Ainda sobre o povo, Lula, emocionado, acrescentou:
"Ninguém tem aspiração de morar numa favela. As pessoas não tem aspirações para não comer. Se pudessem não seriam peão de fábrica. As pessoas estão pegando material reciclável porque não tiveram chance de estudar para ser outra coisa. Nós temos que atender essa aspiração da sociedade, de uma sociedade evoluída".
Outro trecho reforça o que ele havia dito:
"Eu morei num quarto e cozinha com 13 pessoas. Então eu tenho consciência do que esse povo tá passando. Eu não posso mentir. Eu não posso ganhar aos 76 anos e falar ‘gente eu ganhei mas, não dá pra fazer as coisas, desculpa, mas eu tenho que atender o mercado, eu preciso atender a Faria Lima, eu preciso ter responsabilidade fiscal, eu preciso manter teto de gasto’. E o teto de comida? E o teto de emprego? E o teto de salário? E o teto de saúde? Quem vai devolver para esse povo? Então, meu caro, é esse cidadão que acaba de ficar emocionado que quer ser presidente. E se for, é para mudar, não é pra ficar na mesmice".
Lula também prometeu não só ressuscitar o Ministério da Cultura, mas também fortalecê-lo:
"Quem tiver medo de cultura se prepare, porque vai funcionar mais forte no próximo governo. Esse país só será soberano, democrático e respeitado quando todo mundo tiver acesso aos bens que ele ajuda a produzir. Quando todo mundo puder estudar, puder comer, ter acesso à Cultura. Aliás, eles têm tanto medo da cultura que acabaram com o ministério. Pois eu vou criar, vou fazer uma conferência de Cultura e vou criar um comitê de Cultura. Não vai ter mais só um ministro de Cultura, é um comitê de Cultura. Pra gente dizer pra eles que a Cultura vai ajudar a construir esse país mais democrático".
Lula acredita que Geraldo Alckmin mudou seu entendimento político e, apesar das divergências, Lula espera que o vice "governe junto com ele", além de citar que o "PSDB do (João) Doria (Jr.) não é o PSDB do FHC, do José Serra, do Mário Covas":
"Eu espero que o Alckmin esteja junto, sendo vice ou não, porque me parece que ele se decidiu fazer oposição definitiva não apenas ao Bolsonaro, mas ao dorismo aqui em São Paulo".
"Não estou procurando uma aliança ideológica. Não estou procurando aliança apenas para ganhar as eleições, estou procurando criar alianças para ajudar a fazer as transformações que o Brasil precisa. (...) Precisamos construir uma força política capaz de dar sustentação às mudanças que precisamos fazer. Tenho certeza que qualquer pessoa que vier a ser vice vai contribuir para que a gente faça isso. Não vou escolher um vice para ele ser contra".
Lula desmentiu que a aliança com Alckmin faria seu governo virar um "outro Fernando Henrique Cardoso". O secretário-geral do PT, Paulo Teixeira, que já fez oposição ao ex-governador paulista, corroborou com a ideia, ao falar para a colunista da Folha de São Paulo, Mônica Bergamo:
"Ao mesmo tempo que o nome dele [Alckmin] entra no debate, temas fundamentais para o nosso projeto estão sendo discutidos sem que haja uma mudança nas agendas do PT. (...) Nossas divergências (PT e Alckmin) ficaram no passado".
━━━━━━━━━━━━━━━━━━━━━━━━━━━━━━
### Tarefas
A - Responda, com base no texto sobre as declarações de Lula:
(i) Com quantas pessoas Lula afirma ter morado num quarto e cozinha?
(ii) Além de uma conferência de Cultura, o que Lula diz que vai criar?
(iii) Quem é o secretário-geral do PT mencionado?
B - Prolongue o texto sobre as declarações de Lula a partir da última frase apresentada.
As linhas têm origem diferente da do texto sobre as declarações de Lula.
━━━━━━━━━━━━━━━━━━━━━━━━━━━━━━
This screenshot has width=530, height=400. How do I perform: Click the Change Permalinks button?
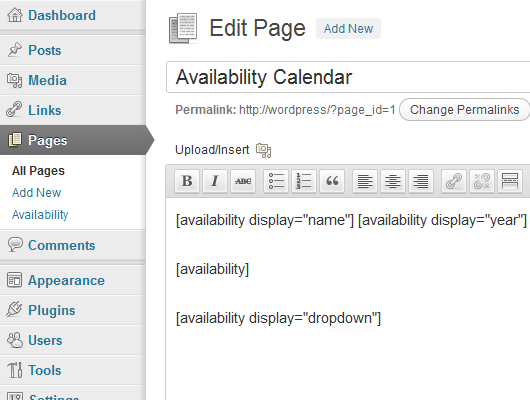point(464,110)
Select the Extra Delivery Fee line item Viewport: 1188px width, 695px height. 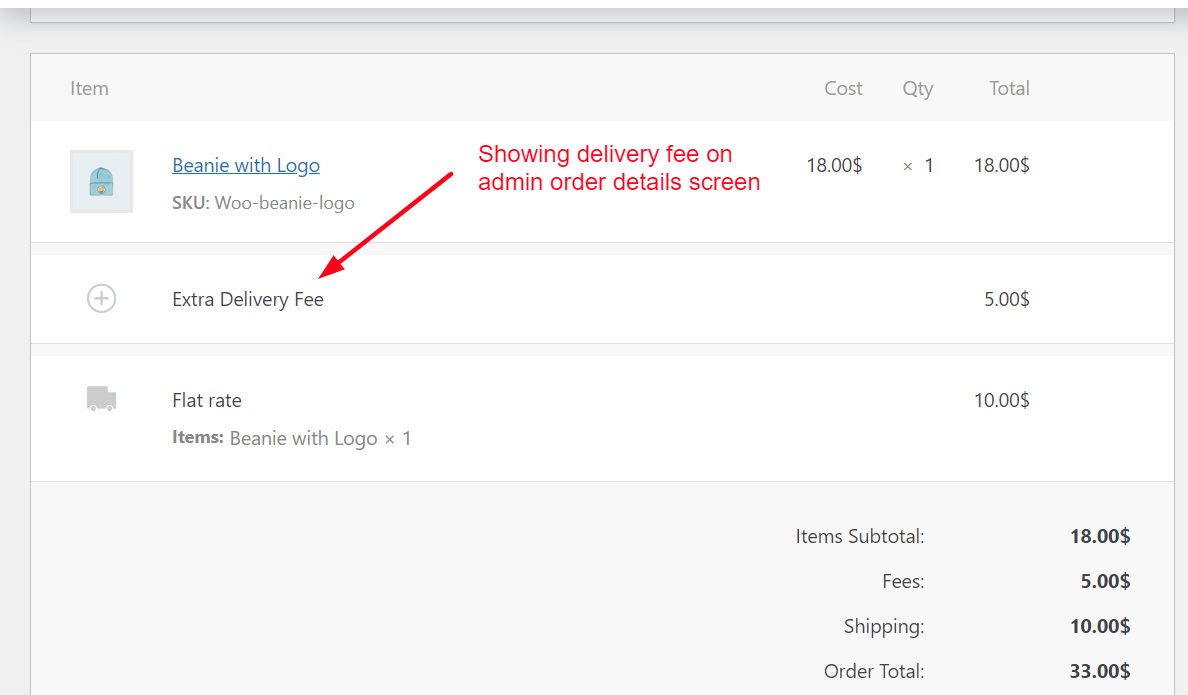click(248, 298)
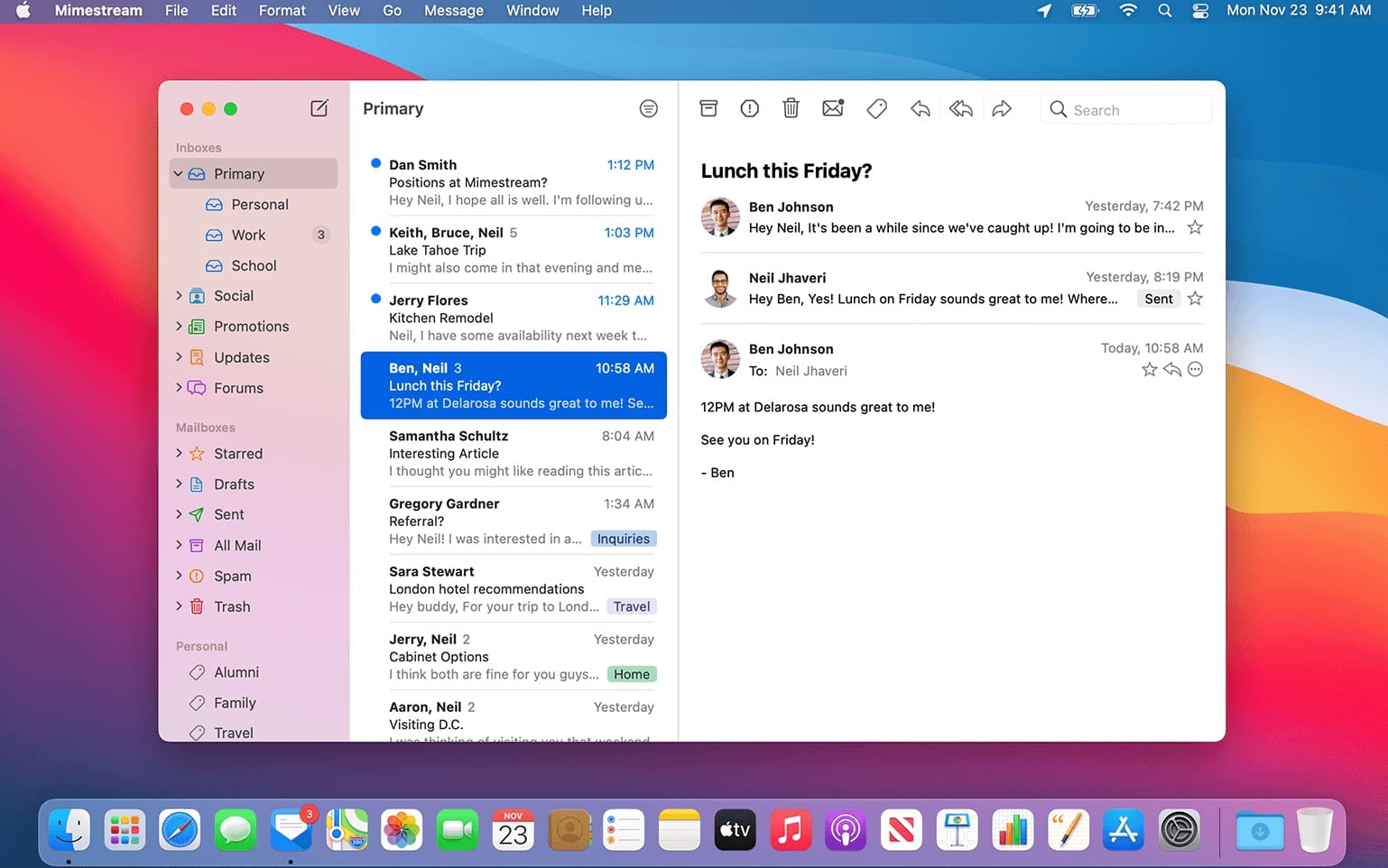Click the mark as unread envelope icon
The width and height of the screenshot is (1388, 868).
(x=833, y=108)
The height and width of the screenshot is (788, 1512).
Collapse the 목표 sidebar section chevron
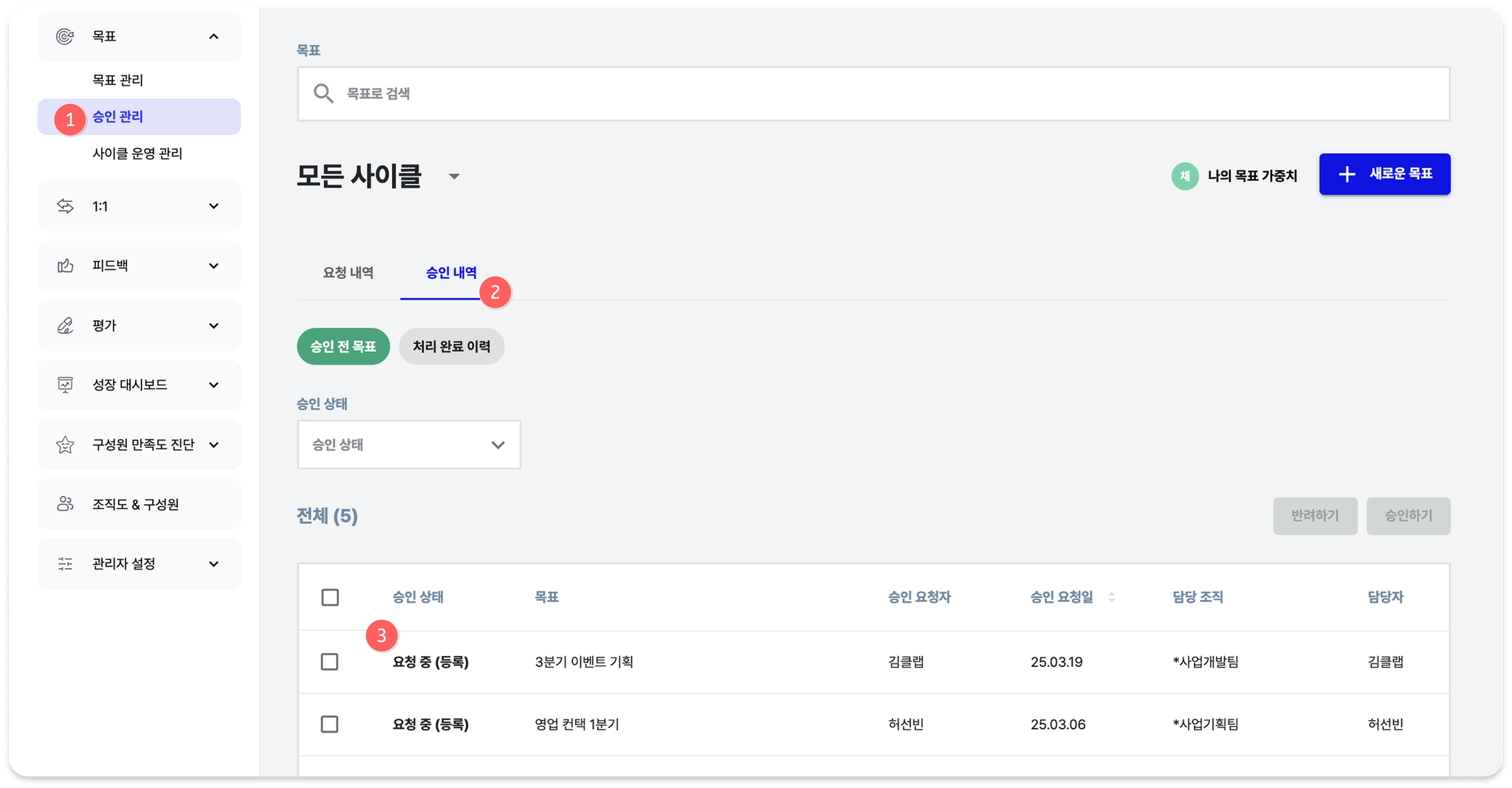pos(214,36)
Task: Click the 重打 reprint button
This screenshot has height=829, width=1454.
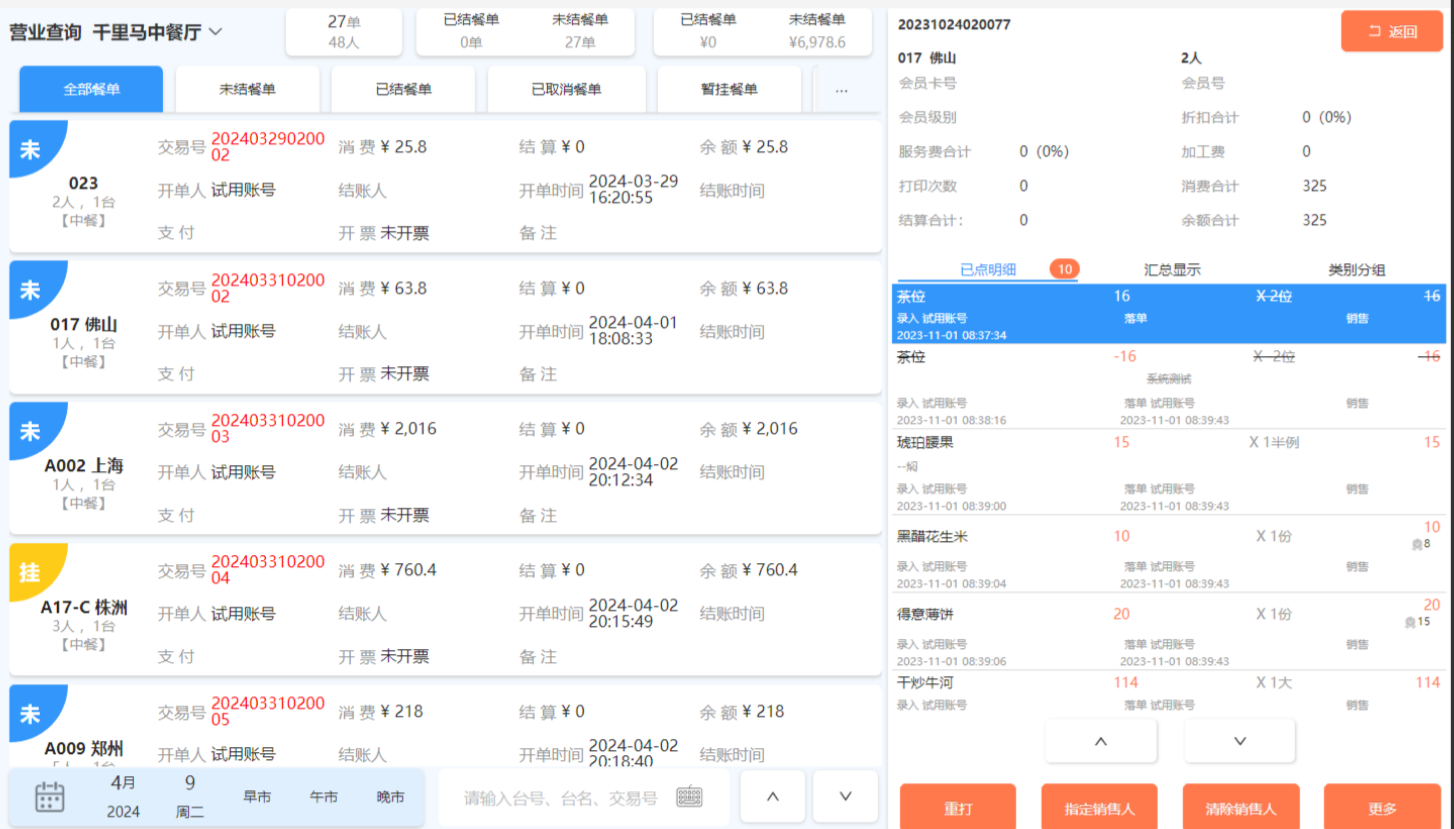Action: pyautogui.click(x=957, y=808)
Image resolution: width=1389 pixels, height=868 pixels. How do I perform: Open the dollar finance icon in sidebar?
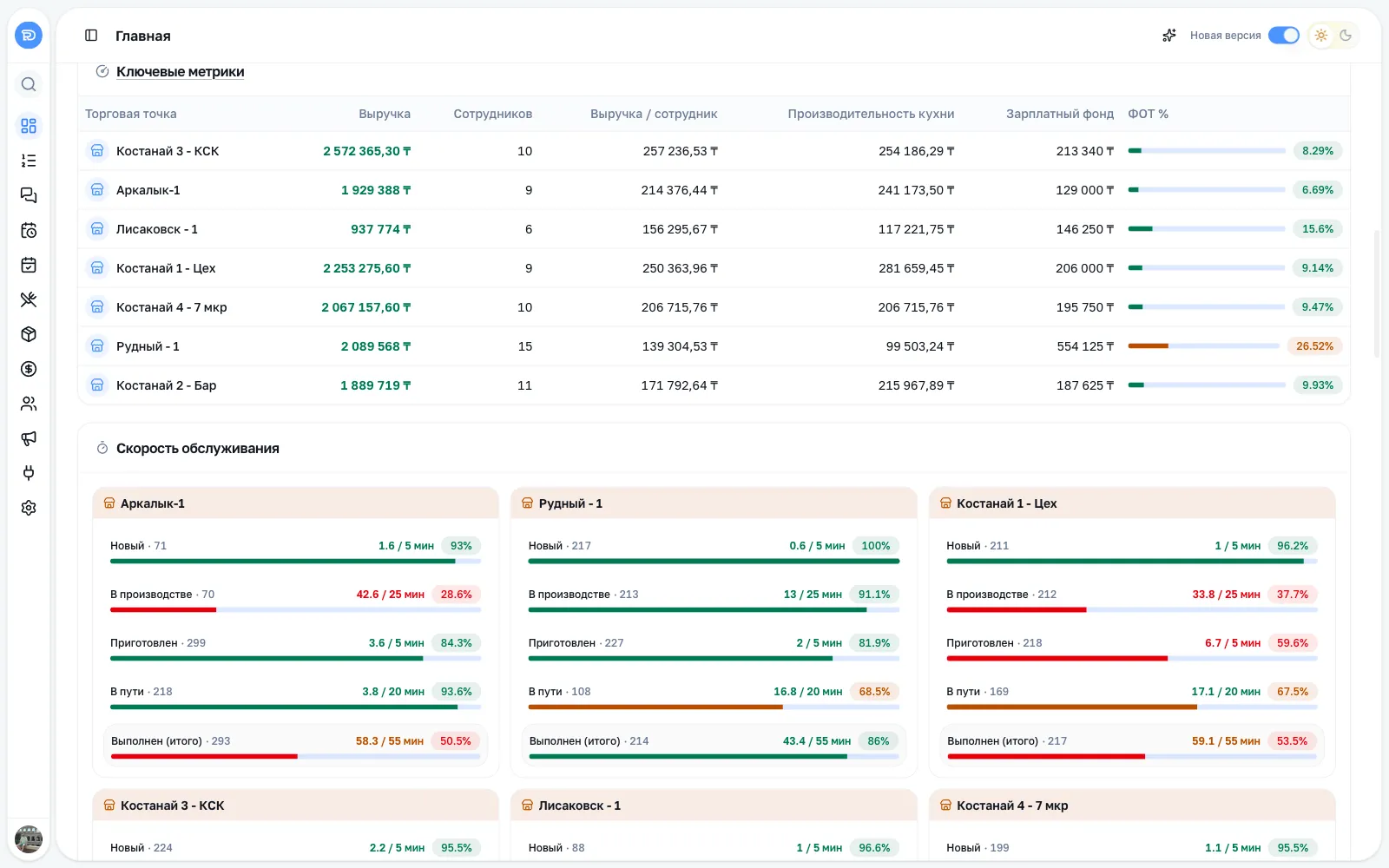(x=29, y=369)
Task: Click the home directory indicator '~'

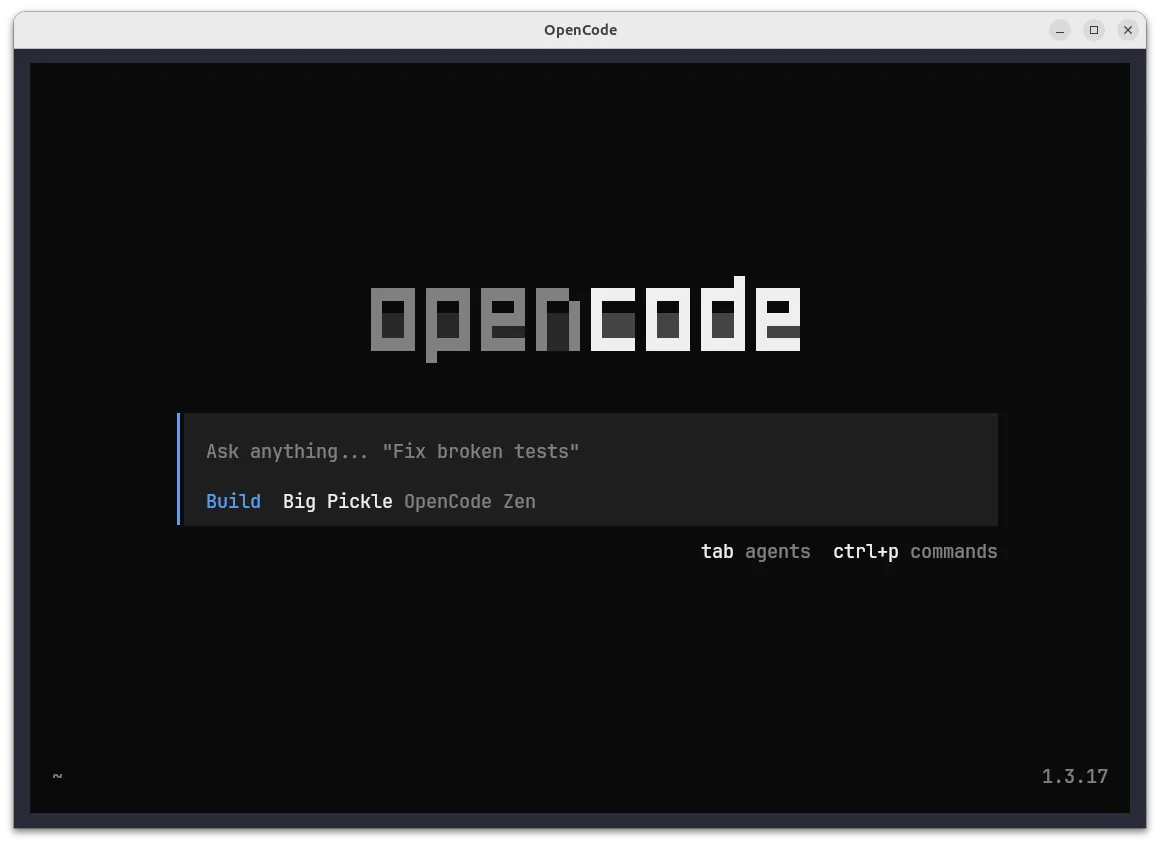Action: click(56, 776)

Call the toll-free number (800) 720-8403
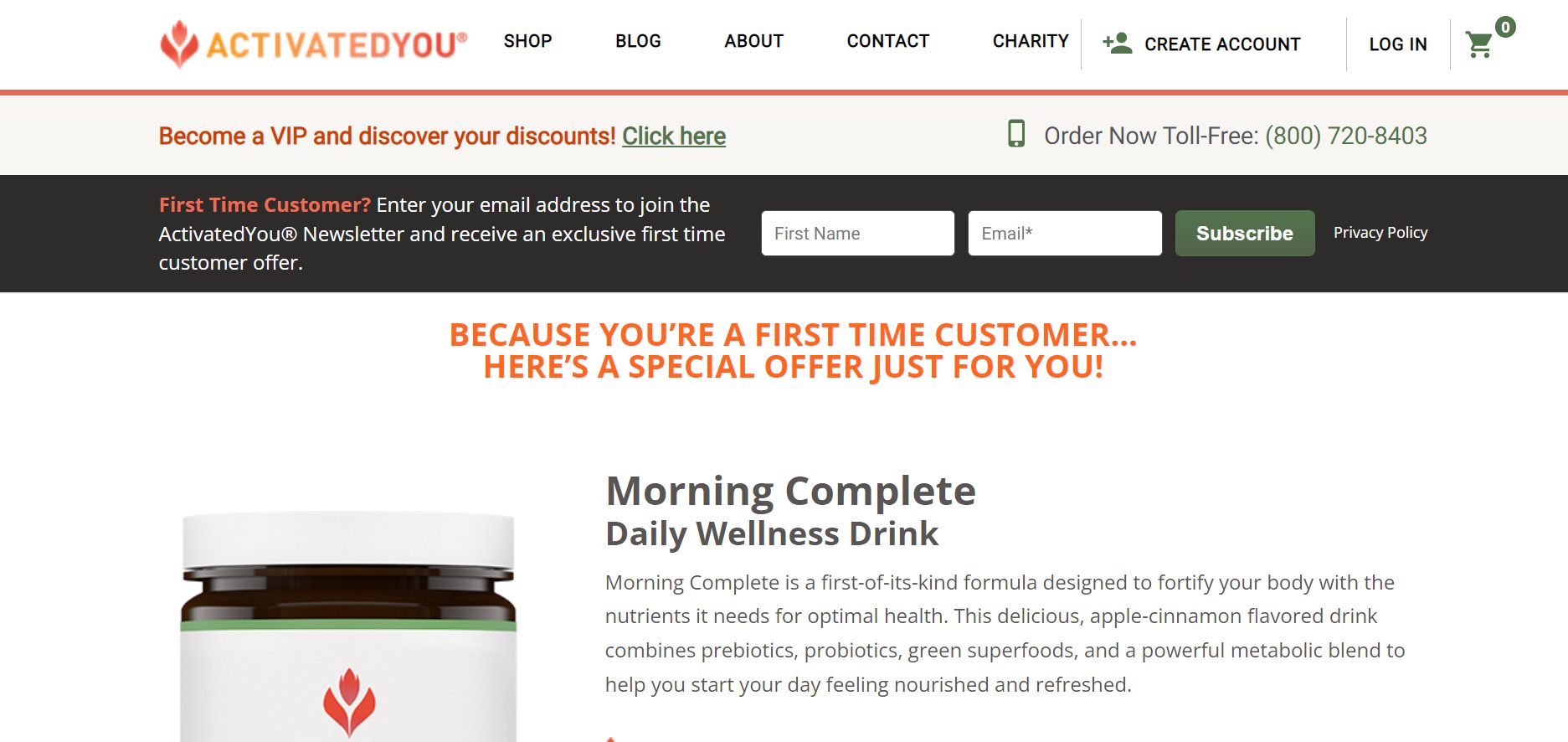1346,136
━━━━━━━━━━━━━━━━━━━━━━━━━━━━━━
### Respostas em ordem
A -
(i) Com 13 pessoas.
(ii) Um comitê de Cultura.
(iii) Paulo Teixeira.

B -
A nosso ver, Lula realiza promessas grandes demais para serem feitas em quatro anos e sem um contexto favorável, com um país em situação pré-distópica e com ele se aliando a pessoas que se envolveram com privatarias, golpe político de 2016 e até defenderam a prisão do petista, em 2018.
E mais: defenderam, também, a interdição política, na campanha presidencial de quatro anos atrás, do próprio petista ao qual buscam uma aliança pragmática este ano.
A própria figura de Geraldo Alckmin está associada à repressão às greves de professores e metroviários, entre outras categorias de trabalhadores, além de fazer o mesmo com estudantes protestando contra os aumentos das passagens.
Então tucano, Geraldo também está associado pela decisão de ordenar o prefeito de São José dos Campos, Eduardo Cury, também do PSDB, a expulsar violentamente, numa manhã de domingo, os moradores da localidade de Pinheirinho.
A comunidade, que ocupava uma área abandonada de uma empresa, teve seu pedido de reintegração de posse solicitado pela massa falida da fábrica de sucos Selecta, do empresário, especulador financeiro e acusado de corrupção Naji Nahas.
Até hoje a situação dos moradores de Pinheirinho não foi totalmente resolvida, e logo após a invasão o atendimento aos desabrigados era precário e o prefeito se limitou a conceder a parte dos moradores as passagens de ônibus para retornar aos Estados de origem.
A desocupação de Pinheirinho foi denunciada por juristas, entidades políticas e movimentos sociais à Comissão de Direitos Humanos da Organização dos Estados Americanos (OEA).
Como é que, diante de um episódio desses, se pode acreditar num Geraldo Alckmin de hoje, que até agora não demonstrou arrependimento de sua trajetória passada. Não houve uma autocrítica, uma mudança de verdade.
Também não creio que Lula vá manter seu projeto político intato tendo Alckmin como vice. Lula tem poder de decisão, mas Alckmin não é do tipo que se limita a obedecer.
Alckmin vai ficar calado diante de medidas como a revogação da reforma trabalhista e o fim do teto dos gastos públicos?
Os políticos de centro-direita que Lula chamou para a aliança vão aceitar as pautas trabalhistas propostas pelo petista? Ou será que mercado e elites vão aceitar mesmo abrir mão de seus interesses ao interagirem "democraticamente" através do "diálogo" com Lula?
Mesmo com todo o carisma de Lula, maior do que, por exemplo, João Goulart, sua atuação tende a ser limitada.
Lula sonha demais, promete demais, com propostas bem intencionadas e inegavelmente positivas e atraentes, sim.
No setor da Cultura, então, Lula deve dar continuidade ao equivocado acolhimento do mercado brega-popularesco, motivado pela espetacularização da pobreza e pela gourmetização da mediocridade e até da imbecilização cultural.
Mas é como se o governo do Haiti, depois do trágico terremoto de 2010, prometesse fazer do país um Mônaco no prazo de quatro anos.
Daí, também, que Lula, com todo o discurso e habilidade que possui, não demonstra estratégia política nem segurança pessoal.
O que se teme é o governo Lula, em vez de pacificar, agrave ainda mais os conflitos. E amostras disso já estão acontecendo com uma certa força.